** begin Reading passage **

# New Iron & Oak Splitter......so far not impressed



## trailrated (Oct 21, 2013)

Bought a brand new 22 ton Iron & oak today w/ the Subaru Robin engine. Before leaving the dealer noticed the control valve was leaking (valve w/ the lever that controls cylinder). Dealer swapped out the valve. Get it home and 15 minutes into splitting, this valve leaks. 

Now I wait for a new valve to arrive to swap it out. Dealer said there has been known issues with old valves that are being phased out. I believe the manufacturer was "Chief". The new one being shipped is manufactured by "Prince" I believe. 

I also think the fitting that ties onto the hydraulic filter is leaking. This is a great dealer, but this sure is leaving a sour taste in my mouth. They will make everything right, it just stings having this happen on a brand new splitter. 

Any Iron & oak owners out there? How has your experience been with it?


----------



## Backwoods Savage (Oct 21, 2013)

Believe it or not, this is the first negative I've seen on the I&O splitters. Hope you get the problems fixed quickly.


----------



## trailrated (Oct 21, 2013)

Backwoods Savage said:


> Believe it or not, this is the first negative I've seen on the I&O splitters. Hope you get the problems fixed quickly.



Tell me about Savage - the reason I went with iron &oak is their great track record. Just my luck I have issues right out of the gate. Why would they sacrifice there name brand by putting a chinese junk valve on. 2 leaking valves in one day??


----------



## Backwoods Savage (Oct 21, 2013)

I suppose they are like other companies. All have little problems crop up now and then. Sometimes a simple change seems right but causes problems that you don't find right away. One good example is the great record that Woodstock has. Yet they ended up with some unforeseen problems after a new stove hit the market. The best part of this is that this is a company who stands behind their products and fixed the problems. Some companies stand behind their products but are standing way behind; so far behind you never hear from them. I'm betting I&O will fix it though. Also, there are a lot of companies learning that Chinese is not the best way to go even if there is more profit to be made.


----------



## Gunny (Oct 22, 2013)

** end Reading passage **
** begin Given records **

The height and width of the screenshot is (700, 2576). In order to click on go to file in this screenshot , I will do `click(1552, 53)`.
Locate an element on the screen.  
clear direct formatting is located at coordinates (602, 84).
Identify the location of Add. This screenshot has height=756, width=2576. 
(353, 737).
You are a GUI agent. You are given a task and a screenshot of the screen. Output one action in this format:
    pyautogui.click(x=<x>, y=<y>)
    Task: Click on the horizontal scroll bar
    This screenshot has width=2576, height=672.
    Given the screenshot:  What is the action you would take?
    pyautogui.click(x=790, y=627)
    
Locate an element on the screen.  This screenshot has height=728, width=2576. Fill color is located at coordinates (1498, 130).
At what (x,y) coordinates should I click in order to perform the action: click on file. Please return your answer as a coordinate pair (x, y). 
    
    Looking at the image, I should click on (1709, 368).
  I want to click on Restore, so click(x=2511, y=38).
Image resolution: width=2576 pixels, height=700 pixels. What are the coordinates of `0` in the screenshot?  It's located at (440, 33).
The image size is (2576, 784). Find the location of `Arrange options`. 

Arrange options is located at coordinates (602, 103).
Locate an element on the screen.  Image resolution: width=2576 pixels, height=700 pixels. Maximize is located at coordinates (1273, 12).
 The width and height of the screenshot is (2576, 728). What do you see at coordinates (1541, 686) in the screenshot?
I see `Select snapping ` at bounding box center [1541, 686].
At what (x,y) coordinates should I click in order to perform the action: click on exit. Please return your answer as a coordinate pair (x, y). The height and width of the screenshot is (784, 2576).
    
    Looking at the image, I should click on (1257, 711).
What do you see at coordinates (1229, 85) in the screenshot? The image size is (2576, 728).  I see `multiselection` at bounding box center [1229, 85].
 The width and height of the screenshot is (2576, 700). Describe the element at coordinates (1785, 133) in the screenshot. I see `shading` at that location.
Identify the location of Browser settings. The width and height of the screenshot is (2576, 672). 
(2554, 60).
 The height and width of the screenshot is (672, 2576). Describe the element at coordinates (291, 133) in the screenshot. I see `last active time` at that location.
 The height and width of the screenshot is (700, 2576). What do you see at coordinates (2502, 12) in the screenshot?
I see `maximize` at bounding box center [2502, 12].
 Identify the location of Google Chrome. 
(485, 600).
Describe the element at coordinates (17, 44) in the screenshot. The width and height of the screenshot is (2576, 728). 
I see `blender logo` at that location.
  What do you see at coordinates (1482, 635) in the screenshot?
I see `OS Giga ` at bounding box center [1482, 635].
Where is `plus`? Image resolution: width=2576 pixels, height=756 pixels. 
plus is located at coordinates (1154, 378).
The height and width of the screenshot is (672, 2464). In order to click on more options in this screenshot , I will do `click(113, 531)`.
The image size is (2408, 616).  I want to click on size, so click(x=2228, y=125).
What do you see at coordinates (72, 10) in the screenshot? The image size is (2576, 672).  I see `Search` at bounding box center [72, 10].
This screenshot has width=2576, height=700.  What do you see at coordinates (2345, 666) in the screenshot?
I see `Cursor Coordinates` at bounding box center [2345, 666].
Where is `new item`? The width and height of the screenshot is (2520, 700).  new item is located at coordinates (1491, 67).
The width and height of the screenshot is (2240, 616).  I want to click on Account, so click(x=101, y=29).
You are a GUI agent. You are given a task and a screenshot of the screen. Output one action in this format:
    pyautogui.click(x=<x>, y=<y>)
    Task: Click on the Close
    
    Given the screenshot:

** end Given records **

Work instructions:
- A) In the splitter thread, which engine came on the new 22 ton splitter?
- B) Rewrite the stretch of the splitter thread from "I suppose they" through "to be made.", swapping "unforeseen" for "unexpected".

Answers for the tasks:
- A) A Subaru Robin engine.

- B)
I suppose they are like other companies. All have little problems crop up now and then. Sometimes a simple change seems right but causes problems that you don't find right away. One good example is the great record that Woodstock has. Yet they ended up with some unexpected problems after a new stove hit the market. The best part of this is that this is a company who stands behind their products and fixed the problems. Some companies stand behind their products but are standing way behind; so far behind you never hear from them. I'm betting I&O will fix it though. Also, there are a lot of companies learning that Chinese is not the best way to go even if there is more profit to be made.